Bagi sebagian orang, panggilan 'Pak Haji' dianggap sebagai bentuk prestise atau status sosial yang dihargai, sehingga tidak jarang ada yang merasa tersinggung jika tidak dipanggil dengan gelar tersebut setelah kembali dari tanah suci.
Dalam sebuah ceramah, Ustadz Adi Hidayat (UAH) mengklarifikasi makna sebenarnya di balik panggilan 'Haji' atau 'Hajjah'. Menurutnya, panggilan tersebut bukanlah sebuah gelar kehormatan, melainkan sebuah pengingat bagi mereka yang telah menunaikan ibadah haji.
Ia menekankan bahwa panggilan tersebut mengandung pesan moral yang penting. Ketika seseorang dipanggil dengan sebutan 'Haji' atau 'Hajah', sebenarnya mereka diingatkan untuk menjaga kemabruran hajinya. Hal ini menunjukkan bahwa tanggung jawab moral seorang haji sangat besar.
Ustadz Adi Hidayat menjelaskan lebih lanjut bahwa ketika seseorang dipanggil 'Pak Haji Adi', maksudnya adalah agar orang tersebut selalu menjaga kemabruran hajinya. Jadi kalau dipanggil Pak Haji Adi, maksudnya pak, bapak sudah haji, jaga ya, jangan sampai mabrurnya hilang lagi. Begitu juga dengan panggilan untuk perempuan yang telah menunaikan haji. Ibu Hajah Hasanah, misalnya, dipanggil Bu Hajah itu bukan ingin memberikan gelar. Ibu sudah haji, jangan sampai lelah yang telah didapati, kebaikan yang telah diraih gugur lagi dengan perilaku yang menyimpang yang telah diistighfari ketika haji.
UAH kembali menekankan bahwa makna mendalam dari panggilan 'Haji' dan 'Hajah' adalah untuk memastikan bahwa mereka yang telah menunaikan ibadah haji tidak kembali kepada perilaku buruk yang telah mereka tinggalkan. Lebih jauh, UAH menjelaskan bahwa ibadah haji adalah proses spiritual yang mendalam dan penuh makna.
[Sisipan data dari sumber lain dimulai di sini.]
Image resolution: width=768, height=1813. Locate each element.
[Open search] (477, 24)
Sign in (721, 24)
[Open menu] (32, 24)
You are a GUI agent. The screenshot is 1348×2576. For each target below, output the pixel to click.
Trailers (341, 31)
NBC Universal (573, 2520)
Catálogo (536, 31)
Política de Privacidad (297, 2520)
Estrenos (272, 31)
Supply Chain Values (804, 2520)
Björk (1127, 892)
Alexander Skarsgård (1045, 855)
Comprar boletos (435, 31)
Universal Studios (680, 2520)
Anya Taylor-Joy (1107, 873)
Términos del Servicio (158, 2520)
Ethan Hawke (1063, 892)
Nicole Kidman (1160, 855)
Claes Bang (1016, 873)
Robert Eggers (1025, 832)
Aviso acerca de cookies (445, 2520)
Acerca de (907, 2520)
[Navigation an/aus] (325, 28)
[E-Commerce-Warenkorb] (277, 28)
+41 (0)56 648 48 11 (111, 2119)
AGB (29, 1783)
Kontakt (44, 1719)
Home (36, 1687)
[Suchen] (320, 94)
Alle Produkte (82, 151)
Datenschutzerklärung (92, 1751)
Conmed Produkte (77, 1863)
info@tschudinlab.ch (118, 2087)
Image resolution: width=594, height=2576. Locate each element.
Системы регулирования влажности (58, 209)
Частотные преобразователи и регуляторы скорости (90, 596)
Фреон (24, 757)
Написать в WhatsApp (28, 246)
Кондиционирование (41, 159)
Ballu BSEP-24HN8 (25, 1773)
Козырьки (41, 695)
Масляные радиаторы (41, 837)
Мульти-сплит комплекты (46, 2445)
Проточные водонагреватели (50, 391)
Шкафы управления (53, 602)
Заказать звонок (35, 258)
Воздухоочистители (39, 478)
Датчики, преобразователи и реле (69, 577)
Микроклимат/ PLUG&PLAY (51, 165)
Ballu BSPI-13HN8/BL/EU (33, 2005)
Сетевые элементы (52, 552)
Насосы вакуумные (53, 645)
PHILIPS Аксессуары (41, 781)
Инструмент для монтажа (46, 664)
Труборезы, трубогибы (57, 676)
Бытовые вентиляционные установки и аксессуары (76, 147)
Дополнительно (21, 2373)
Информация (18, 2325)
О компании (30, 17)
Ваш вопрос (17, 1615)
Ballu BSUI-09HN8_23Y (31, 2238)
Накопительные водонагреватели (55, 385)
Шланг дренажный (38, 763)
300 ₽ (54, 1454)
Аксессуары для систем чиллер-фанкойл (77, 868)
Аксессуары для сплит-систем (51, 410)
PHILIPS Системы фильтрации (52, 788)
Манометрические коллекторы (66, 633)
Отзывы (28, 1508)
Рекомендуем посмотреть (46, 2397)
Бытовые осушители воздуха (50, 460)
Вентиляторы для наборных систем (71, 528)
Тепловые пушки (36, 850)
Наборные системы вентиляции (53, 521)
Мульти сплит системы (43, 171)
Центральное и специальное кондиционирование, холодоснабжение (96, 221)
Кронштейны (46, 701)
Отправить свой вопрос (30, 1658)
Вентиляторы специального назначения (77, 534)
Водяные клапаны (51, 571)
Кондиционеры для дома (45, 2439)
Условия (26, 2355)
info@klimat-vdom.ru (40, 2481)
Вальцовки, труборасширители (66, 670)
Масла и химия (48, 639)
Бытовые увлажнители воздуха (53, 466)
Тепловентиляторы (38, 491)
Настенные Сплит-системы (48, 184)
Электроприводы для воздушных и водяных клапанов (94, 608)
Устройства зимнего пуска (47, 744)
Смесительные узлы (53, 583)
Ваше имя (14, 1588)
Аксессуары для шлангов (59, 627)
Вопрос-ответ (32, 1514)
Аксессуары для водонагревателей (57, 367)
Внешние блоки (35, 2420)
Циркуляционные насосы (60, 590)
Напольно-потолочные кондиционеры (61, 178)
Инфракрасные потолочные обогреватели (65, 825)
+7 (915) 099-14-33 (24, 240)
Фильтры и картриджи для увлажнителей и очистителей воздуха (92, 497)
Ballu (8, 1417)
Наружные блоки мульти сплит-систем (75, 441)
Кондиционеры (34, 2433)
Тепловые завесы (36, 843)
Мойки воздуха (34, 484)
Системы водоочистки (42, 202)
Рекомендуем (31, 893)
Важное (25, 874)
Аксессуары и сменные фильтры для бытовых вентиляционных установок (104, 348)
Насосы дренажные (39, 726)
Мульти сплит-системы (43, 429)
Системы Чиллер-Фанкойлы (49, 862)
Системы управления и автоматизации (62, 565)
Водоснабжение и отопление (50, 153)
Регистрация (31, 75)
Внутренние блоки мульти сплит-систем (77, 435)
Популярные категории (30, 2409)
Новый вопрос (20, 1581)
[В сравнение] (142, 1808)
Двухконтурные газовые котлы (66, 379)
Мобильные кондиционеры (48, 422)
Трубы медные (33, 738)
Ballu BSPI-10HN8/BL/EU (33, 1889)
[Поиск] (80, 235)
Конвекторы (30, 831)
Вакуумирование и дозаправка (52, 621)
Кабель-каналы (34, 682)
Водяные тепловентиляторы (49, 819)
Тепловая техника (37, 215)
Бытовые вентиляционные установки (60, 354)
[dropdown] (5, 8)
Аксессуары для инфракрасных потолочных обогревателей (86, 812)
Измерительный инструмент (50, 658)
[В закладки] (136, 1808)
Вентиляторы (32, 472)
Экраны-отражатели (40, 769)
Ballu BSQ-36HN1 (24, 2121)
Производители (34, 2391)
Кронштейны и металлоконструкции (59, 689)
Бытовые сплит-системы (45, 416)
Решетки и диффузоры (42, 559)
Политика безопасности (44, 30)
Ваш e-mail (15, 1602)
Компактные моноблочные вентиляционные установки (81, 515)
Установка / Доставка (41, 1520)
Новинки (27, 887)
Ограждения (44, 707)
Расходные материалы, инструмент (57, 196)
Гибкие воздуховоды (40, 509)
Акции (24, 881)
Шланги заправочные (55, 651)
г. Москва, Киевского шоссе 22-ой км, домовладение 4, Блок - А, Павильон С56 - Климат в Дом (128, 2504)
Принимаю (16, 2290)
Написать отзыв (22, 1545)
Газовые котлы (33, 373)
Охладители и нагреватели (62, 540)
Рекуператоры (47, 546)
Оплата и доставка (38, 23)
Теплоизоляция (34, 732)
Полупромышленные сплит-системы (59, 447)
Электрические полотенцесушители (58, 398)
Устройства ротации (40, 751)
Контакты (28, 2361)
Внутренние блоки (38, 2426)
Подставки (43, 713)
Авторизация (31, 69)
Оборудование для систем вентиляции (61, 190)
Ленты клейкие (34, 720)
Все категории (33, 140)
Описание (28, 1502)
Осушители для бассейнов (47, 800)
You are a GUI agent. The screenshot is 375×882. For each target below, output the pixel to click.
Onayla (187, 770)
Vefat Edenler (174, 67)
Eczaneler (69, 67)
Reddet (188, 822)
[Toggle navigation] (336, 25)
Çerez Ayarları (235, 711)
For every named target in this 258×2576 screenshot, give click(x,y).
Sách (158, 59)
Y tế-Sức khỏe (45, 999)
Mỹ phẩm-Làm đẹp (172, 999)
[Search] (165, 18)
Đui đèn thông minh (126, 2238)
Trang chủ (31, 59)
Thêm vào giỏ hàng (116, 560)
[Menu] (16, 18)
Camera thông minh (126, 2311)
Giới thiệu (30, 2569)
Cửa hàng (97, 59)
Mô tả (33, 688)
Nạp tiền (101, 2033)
Oleh karena itu, panggilan 'Haji' dan 'Hajah' seharusnya menjadi pengingat terus-menerus akan komitmen mereka untuk menjalani kehidupan yang lebih baik setelah kembali dari Mekkah.
Dalam ceramahnya, UAH juga menyoroti bahwa seringkali masyarakat menganggap panggilan 'Haji' dan 'Hajah' sebagai tanda status sosial. Padahal, yang lebih penting adalah esensi dari panggilan tersebut. Ini bukan soal status, tapi soal tanggung jawab spiritual. Ia juga mengingatkan bahwa setiap Muslim yang telah menunaikan haji harus berusaha menjaga kualitas ibadah dan perilaku sehari-hari mereka. Jangan sampai kebaikan yang telah diraih selama haji hilang begitu saja karena kita kembali ke kebiasaan buruk. UAH mengakhiri ceramahnya dengan pesan yang kuat agar setiap Muslim yang telah berhaji selalu introspeksi dan menjaga kemabruran haji mereka. Semoga setiap panggilan Haji dan Hajah menjadi pengingat bagi kita untuk selalu berbuat baik dan menjaga diri dari perbuatan dosa.